Didangia carneyi is a species of aquatic flatworm belonging to the family Didangiidae. It is found in the Gulf of Mexico.

==Description==
D. carneyi is ovoid in shape, around 1.4–2.2 mm in length. When preserved, the dorsum is a whitish color with brown to pink pigment, which is more concentrated in the pharynx region. It is possible that the species could be pink in life. Brown dots are present radially from the pharynx. The ventral surface is a cream-whitish color; the uteri are visible as two dark lines on each side of the pharynx.

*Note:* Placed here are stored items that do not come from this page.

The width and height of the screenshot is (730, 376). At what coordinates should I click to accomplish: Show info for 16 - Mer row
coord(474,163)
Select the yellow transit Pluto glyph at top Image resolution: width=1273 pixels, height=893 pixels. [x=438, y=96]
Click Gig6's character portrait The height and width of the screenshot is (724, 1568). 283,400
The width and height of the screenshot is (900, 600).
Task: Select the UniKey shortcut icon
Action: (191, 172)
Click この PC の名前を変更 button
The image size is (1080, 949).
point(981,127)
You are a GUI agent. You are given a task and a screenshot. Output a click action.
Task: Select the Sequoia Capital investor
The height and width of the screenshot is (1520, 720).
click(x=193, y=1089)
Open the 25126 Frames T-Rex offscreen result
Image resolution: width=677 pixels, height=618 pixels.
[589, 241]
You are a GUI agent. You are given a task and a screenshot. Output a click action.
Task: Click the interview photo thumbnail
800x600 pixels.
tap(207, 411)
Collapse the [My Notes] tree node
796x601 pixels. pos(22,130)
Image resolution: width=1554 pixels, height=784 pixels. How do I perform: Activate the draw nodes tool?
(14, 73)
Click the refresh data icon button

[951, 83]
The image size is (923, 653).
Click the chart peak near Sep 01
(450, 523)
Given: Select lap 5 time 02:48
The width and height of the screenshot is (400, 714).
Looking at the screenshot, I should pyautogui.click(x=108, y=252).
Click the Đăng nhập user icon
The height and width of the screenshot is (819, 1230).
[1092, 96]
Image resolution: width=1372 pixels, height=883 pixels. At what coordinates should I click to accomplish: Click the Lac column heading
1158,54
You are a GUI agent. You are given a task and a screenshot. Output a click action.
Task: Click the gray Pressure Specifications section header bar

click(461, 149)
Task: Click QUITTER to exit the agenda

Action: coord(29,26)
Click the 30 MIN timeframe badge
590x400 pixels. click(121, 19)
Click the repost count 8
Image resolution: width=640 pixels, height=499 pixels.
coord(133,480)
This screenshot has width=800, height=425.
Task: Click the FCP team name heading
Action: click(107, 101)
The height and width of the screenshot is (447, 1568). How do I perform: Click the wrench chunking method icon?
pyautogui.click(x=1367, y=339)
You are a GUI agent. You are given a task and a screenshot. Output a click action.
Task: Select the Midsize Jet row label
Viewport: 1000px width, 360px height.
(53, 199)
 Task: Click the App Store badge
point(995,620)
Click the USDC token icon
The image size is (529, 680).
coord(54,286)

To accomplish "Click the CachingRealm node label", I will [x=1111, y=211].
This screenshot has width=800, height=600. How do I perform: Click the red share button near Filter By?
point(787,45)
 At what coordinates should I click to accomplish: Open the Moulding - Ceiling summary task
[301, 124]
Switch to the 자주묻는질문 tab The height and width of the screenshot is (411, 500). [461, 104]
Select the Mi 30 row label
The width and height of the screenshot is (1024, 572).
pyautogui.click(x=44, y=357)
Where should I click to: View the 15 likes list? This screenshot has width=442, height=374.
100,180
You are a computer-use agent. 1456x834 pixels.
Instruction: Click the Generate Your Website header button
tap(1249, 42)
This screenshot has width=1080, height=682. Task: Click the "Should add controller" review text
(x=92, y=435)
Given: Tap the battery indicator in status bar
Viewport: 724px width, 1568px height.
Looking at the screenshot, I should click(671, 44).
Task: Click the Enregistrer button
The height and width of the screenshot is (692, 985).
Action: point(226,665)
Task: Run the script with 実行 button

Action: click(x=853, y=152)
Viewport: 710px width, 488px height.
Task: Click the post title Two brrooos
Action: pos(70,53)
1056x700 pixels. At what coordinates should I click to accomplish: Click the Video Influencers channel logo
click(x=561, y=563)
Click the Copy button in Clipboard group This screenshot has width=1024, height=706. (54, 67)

D. carneyi is further distinguished by the orientation of its two accessory prostatic vesicles, which each bear a stylet; additionally, the stylets merge to form a copulatory organ. Additional distinguishing features are the male atrium being surrounded by large glandular cells, two rows of cerebral eyes, and the presence of tentacular eyes.

==Etymology==
The specific epithet was given in honor of Dr. Robert Carney of Louisiana State University, as he was the chief scientist on the cruise that collected D. carneyis type specimens.

==Distribution==
The only known distribution currently of D. carneyi is in the Gulf of Mexico off the coast of the state of Louisiana. Specimens were found on a wild wood fall at around a 600-meter depth.